Escrito por André Costa e Alex Pimentel , regiao@verdesmares.com.br
Legenda: Cisternas construídas na porta das casas acumula água comprada de um carro-pipa
Foto: FOTO : ALEX PIMENTEL

"Poderia ter água bem ali, quase na porta de casa, mas para encher a cisterna, precisa da ajuda divina, da chuva", lamenta o agricultor Manoel Vicente Chaves, 75, que viu seus filhos irem embora por não ter como sustentá-los diante da seca. A fonte de renda era oriunda das águas do Cedro, que só encheu seis vezes em mais de um século de existência - a primeira em 1924 e a última em 1989. Havia sido exatamente uma cheia na mais antiga barragem do Nordeste o motivo da vinda da família para o Pote Seco, no ano de 1980, então ribeirinha do açude, onde passou a morar.

Água não faltava, e nem alimento à mesa. "A felicidade era medonha, de uma ponta a outra das orelhas", recorda saudosa a esposa Rita Vicente Chaves, de 72 anos. Escorada na porta da casinha de taipa erguida há mais de meio século, ela olha para o céu à procura das nuvens do inverno e não as encontra. "Faz tempo que não chove", conta, com uma voz fragilizada pelo (duro) tempo. O carro-pipa, que abastecia a comunidade, também não está indo ao local, conforme garante o casal. "E dinheiro pra comprar água a gente não tem", acrescenta, expondo o difícil cenário no qual estão hoje inseridos.
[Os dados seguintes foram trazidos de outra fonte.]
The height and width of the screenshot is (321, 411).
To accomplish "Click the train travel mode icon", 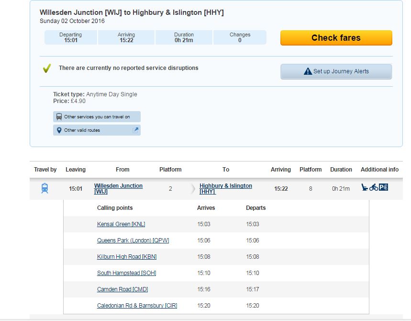I will 44,188.
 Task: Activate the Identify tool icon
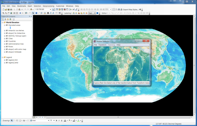coord(36,13)
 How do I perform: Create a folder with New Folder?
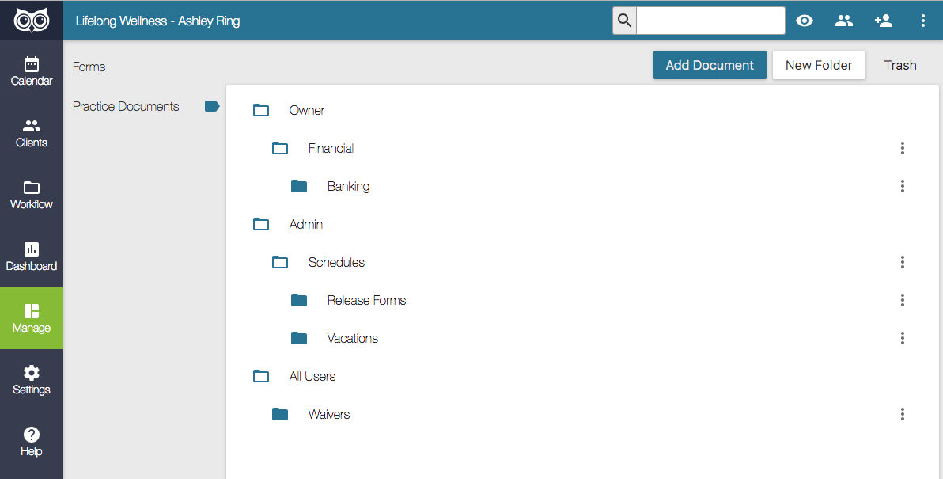(x=819, y=65)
A comunidade, no entanto, é atendida pelo Programa Um Milhão de Cisternas (P1MC), desenvolvido pela Articulação do Semiárido Brasileiro (ASA Brasil), mas a demanda não é suficiente para banho, lavar as roupas e outras atividades domésticas, explica Vicente. A salvação, por enquanto, tem sido uma vizinha. "Na casa dela a água chega às torneiras". O segredo, revelam, é uma cisterna construída na calçada de casa. "Com boas chuvas, cheio, dá para aguentar até a chuvarada do próximo ano", conta o agricultor, referindo-se à capacidade da cisterna. "Dá até para atender ao pedido de algum vizinho que já esteja sem água", completa Rita, justificando a presença de um cadeado na cisterna que, segundo ela, é para proteger o "líquido sagrado".

Divisão

"Aqui, a gente precisa dividir a conta para não morrer de sede", comenta a agricultora Karina Andrea da Silva Pereira, 31 anos, mencionando a cota feita por sete famílias da comunidade para pagar uma carrada de água potável, a cada 15 dias. Eles vivem essa rotina há mais de ano, quando o carro-pipa do programa emergencial federal parou de atender com frequência moradores do Assentamento São Francisco, onde residem 17 famílias.
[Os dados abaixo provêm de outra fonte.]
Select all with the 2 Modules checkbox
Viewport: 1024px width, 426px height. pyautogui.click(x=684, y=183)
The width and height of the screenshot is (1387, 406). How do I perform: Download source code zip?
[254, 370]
A conta varia de R$ 200 a R$ 300, dependendo do fornecedor e da qualidade da água. Embora haja uma cisterna construída em frente a cada casa, o líquido é depositado no reservatório de Manoel Nonato da Silva, 71 anos, conhecido como Bebé. Ele é o responsável pela coleta do dinheiro e distribuição da água. "Como não dá para o caminhão despejar em quantidades iguais para cada um, essa foi a melhor forma encontrada", pontua Bebé. Para fugirem dessa conta - que ao fim do mês, somada às demais, pesa no bolso dos agricultores que, em sua grande maioria, sobrevivem apenas do aposento ou auxílios de programas federais - só com muita chuva, avaliam os moradores.
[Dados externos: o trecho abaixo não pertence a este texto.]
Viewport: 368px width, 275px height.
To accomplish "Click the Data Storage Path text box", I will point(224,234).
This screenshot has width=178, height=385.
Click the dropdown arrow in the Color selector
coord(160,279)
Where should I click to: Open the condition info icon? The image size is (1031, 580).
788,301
"Quando tem inverno bom a gente não precisa se preocupar. Os 12 mil litros que caem na cisterna são suficientes para consumo e para todos os afazeres domésticos", detalha Andréa da Silva. A agricultora Terezinha Alves da Silva Lima, 54, é uma das que sobrevivem apenas com o dinheiro do Bolsa Família, cerca de R$ 166 - valor médio recebido pelos 12.059 beneficiados inscritos no Município de Quixadá. Deste total, ela se vê obrigada a retirar parte do valor para comprar água. "Não posso morrer de sede". A matemática, já difícil de entender, ganha contornos surreais, quando ela conta que tem um filho com deficiência. "Se chovesse, seria mais fácil, pois não teria que comprar água e teria como tirar algum sustento do roçado", pondera ao se dirigir para o fogão com apenas uma panela a postos. "A gente escolhe se vamos almoçar e jantar, ou se vamos beber água limpa".